In 2022, the apex court saw three Chief Justices of India (CJI). The tenure of CJI N.V. Ramana – who became the 48th CJI in April 2021 and retired in August 2022 – saw cordial relations between the Centre and judiciary as several appointments were made to the higher judiciary.

The major part of the short tenure of CJI U.U. Lalit also did not see any flareup on the issue of either collegium system or delay in appointment of judges. However, at the end of CJI Lalit’s tenure and before the beginning of incumbent CJI D.Y. Chandrachud’s tenure, Law Minister Kiren Rijiju criticised the Supreme Court collegium system.

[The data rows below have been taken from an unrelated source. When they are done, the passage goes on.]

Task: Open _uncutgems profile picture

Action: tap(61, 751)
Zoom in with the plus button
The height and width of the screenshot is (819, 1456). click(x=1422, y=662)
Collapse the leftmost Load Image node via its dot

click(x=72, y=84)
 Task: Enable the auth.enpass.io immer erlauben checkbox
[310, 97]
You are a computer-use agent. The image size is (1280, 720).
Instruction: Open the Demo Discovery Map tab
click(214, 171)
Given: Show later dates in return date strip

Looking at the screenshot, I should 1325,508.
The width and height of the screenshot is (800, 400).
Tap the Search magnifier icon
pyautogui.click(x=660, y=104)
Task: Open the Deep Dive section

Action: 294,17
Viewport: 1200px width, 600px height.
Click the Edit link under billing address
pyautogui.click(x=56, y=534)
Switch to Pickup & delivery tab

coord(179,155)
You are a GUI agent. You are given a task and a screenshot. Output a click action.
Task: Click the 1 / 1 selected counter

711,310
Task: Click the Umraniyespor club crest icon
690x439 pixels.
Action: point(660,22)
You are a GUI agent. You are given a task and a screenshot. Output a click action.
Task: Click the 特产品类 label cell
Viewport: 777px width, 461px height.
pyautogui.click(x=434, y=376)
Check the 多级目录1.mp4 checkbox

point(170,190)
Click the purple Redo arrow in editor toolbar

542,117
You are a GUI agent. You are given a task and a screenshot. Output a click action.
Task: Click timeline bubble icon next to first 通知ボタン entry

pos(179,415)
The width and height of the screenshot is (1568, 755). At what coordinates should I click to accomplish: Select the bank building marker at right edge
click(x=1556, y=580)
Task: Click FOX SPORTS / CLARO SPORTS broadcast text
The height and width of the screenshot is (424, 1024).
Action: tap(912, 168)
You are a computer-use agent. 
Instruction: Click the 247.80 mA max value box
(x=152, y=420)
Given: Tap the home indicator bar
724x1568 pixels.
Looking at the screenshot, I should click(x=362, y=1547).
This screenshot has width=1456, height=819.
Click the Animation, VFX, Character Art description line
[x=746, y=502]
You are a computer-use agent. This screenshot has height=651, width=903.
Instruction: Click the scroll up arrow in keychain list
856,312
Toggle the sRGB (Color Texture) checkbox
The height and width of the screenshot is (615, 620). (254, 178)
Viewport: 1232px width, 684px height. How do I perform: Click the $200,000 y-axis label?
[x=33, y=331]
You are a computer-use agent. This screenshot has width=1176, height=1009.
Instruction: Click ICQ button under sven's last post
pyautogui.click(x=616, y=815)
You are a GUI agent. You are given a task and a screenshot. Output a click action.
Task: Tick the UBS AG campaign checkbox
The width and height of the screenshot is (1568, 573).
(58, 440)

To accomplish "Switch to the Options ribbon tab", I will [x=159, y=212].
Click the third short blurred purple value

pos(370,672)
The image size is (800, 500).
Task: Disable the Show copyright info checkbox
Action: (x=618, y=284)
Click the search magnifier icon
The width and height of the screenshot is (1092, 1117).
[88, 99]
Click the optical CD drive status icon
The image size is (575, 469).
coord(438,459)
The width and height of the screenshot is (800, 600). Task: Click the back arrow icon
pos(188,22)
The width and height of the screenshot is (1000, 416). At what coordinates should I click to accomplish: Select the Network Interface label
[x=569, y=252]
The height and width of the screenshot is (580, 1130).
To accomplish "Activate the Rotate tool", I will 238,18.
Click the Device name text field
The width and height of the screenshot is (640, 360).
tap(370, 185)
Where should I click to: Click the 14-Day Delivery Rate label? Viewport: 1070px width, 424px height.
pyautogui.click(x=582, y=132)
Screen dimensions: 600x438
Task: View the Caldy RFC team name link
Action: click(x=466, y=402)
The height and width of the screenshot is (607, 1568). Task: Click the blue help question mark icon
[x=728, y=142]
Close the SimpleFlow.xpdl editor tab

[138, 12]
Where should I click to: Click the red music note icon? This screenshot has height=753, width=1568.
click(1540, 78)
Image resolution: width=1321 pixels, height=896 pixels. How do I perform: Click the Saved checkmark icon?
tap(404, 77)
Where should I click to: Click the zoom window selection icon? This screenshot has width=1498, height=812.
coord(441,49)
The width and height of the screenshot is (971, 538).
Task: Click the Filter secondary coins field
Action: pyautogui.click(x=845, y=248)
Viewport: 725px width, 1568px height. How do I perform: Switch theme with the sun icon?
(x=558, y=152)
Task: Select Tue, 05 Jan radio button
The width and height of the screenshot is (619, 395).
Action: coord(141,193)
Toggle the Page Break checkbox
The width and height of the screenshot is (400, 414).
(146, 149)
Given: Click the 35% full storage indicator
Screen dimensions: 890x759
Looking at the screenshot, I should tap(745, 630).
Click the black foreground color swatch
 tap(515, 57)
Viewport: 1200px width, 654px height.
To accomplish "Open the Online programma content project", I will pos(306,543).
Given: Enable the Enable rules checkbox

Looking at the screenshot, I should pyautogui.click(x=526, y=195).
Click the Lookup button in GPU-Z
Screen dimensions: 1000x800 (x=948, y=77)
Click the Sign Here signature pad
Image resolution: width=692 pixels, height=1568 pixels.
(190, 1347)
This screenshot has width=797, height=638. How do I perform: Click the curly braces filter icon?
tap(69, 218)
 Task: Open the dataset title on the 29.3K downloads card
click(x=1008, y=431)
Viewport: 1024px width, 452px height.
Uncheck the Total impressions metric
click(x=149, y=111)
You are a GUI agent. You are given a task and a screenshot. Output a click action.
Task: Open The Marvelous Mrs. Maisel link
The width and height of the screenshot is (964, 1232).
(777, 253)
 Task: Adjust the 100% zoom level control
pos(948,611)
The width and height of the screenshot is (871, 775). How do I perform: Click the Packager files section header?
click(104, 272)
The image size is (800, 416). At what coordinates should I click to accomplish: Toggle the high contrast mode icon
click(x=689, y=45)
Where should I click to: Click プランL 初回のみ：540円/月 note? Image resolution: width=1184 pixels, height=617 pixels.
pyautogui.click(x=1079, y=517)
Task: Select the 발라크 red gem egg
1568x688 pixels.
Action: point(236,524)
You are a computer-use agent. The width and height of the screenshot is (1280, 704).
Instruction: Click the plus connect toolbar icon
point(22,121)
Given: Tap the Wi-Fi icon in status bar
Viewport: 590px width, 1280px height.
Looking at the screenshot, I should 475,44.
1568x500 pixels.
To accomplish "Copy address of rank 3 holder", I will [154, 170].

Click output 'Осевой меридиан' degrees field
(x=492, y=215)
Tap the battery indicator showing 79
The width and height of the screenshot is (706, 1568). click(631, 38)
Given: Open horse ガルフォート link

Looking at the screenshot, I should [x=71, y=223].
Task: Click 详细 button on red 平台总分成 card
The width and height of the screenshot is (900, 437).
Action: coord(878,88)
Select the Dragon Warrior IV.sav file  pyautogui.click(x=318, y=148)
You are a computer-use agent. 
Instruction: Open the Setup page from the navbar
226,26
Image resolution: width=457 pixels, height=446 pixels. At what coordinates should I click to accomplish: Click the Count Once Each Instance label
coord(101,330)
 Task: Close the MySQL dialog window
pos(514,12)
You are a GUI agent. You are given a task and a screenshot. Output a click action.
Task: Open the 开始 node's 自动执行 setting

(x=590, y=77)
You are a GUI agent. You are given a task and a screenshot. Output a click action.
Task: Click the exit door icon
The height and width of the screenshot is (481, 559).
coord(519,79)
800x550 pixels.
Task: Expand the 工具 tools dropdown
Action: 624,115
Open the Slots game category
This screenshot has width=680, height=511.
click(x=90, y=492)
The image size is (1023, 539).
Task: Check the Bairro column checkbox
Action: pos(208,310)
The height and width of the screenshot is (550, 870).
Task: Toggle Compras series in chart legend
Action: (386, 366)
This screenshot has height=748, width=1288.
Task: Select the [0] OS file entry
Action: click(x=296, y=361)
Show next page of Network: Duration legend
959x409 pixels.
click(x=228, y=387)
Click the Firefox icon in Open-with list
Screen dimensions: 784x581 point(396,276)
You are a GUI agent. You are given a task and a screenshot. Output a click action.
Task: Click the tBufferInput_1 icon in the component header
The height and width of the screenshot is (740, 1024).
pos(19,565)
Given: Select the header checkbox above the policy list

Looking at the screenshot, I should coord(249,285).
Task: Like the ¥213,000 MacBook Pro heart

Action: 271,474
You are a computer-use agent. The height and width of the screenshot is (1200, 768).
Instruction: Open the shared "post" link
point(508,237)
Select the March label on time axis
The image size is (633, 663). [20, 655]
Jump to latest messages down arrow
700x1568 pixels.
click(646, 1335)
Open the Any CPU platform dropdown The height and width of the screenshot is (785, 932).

Rijiju, at a media event, said that judges only recommend the appointment or elevation of those they know and not always the fittest person for the job. Later, the Law Minister also criticized listing of bail pleas and frivolous PILs, and the long court vacations.

After the minister, Vice President Jagdeep Dhankar, in his maiden address in the Rajya Sabha, minced no words in criticising the collegium system. He said the National Judicial Appointments Commission (NJAC) Bill was passed unanimously by the Parliament, but it was “undone by the Supreme Court”.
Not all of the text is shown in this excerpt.